The Supervisory Board is also authorized to amend the wording of the Articles of Association in accordance with the respective utilization of Conditional Capital 2022/I by issuing subscription shares. The same applies in the event of non-utilization of the authorization to issue subscription rights after expiry of the authorization period and in the event of non-utilization of Conditional Capital 2022/I after expiry of the periods for exercising subscription rights.

c) Amendment of the Articles of Association

Section 6 of the Articles of Association (Conditional Capital) shall be amended to read as follows:

"§ 6.

Conditional capital

The share capital of the Company is conditionally increased by up to EUR 220,000.00 by issuing up to 220,000 new no-par value registered shares of the Company (Conditional Capital 2022/I). The Conditional Capital 2022/I serves exclusively to secure subscription rights issued by the Company on the basis of the authorization of the General Shareholders’ Meeting of December 29, 2022 pursuant to agenda item 9 lit. a) to members of the Management Board of the Company, to members of the management of affiliated companies and to selected employees of the Company and of affiliated companies in Germany and abroad in the period from registration of the Conditional Capital 2022/I in the commercial register until December 28, 2027.

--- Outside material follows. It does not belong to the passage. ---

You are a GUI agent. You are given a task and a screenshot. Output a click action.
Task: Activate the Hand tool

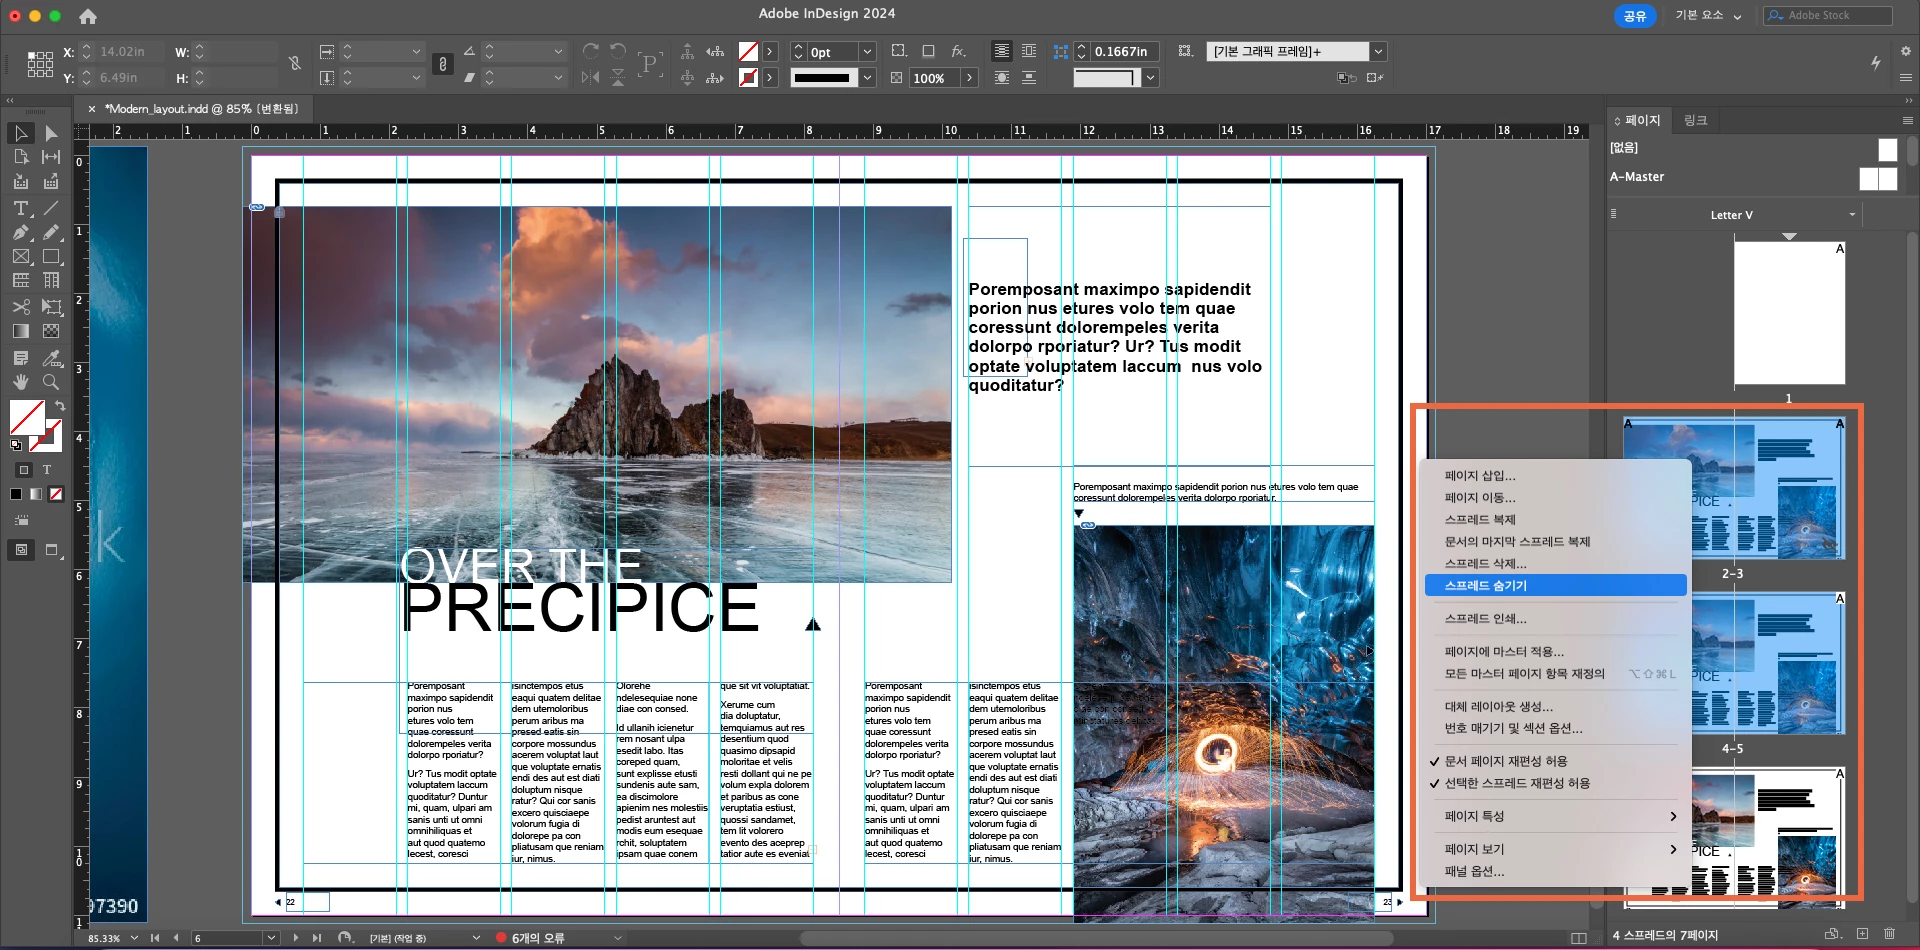(21, 382)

The conditional capital increase will only be carried out to the extent that subscription rights are issued and the holders exercise their subscription rights to shares in the Company and the Company does not satisfy the subscription rights in accordance with the plan conditions by delivering treasury shares or by a cash settlement. The shares from Conditional Capital 2022/I will be issued at the exercise price determined in accordance with lit. a) of the authorization of the General Shareholders’ Meeting of December 29, 2022 under agenda item 9. The new shares shall carry dividend rights from the beginning of the financial year for which, at the time the subscription right is exercised, no resolution has yet been adopted by the General Shareholders’ Meeting on the appropriation of net income. The Management Board with the approval of the Supervisory Board and, insofar as members of the Management Board of the Company are concerned, the Supervisory Board are authorized to determine the further details of the conditional capital increase and its implementation, including the technical requirements and procedures for a possible conversion into ADS for sale on a stock exchange. The Supervisory Board is authorized to amend the wording of the Articles of Association in accordance with the respective utilization of Conditional Capital 2022/I by issuing subscription shares. The same applies in the event of non-utilization of the authorization to issue subscription rights after expiry of the authorization period and in the event of non-utilization of Conditional Capital 2022/I after expiry of the periods for exercising subscription rights."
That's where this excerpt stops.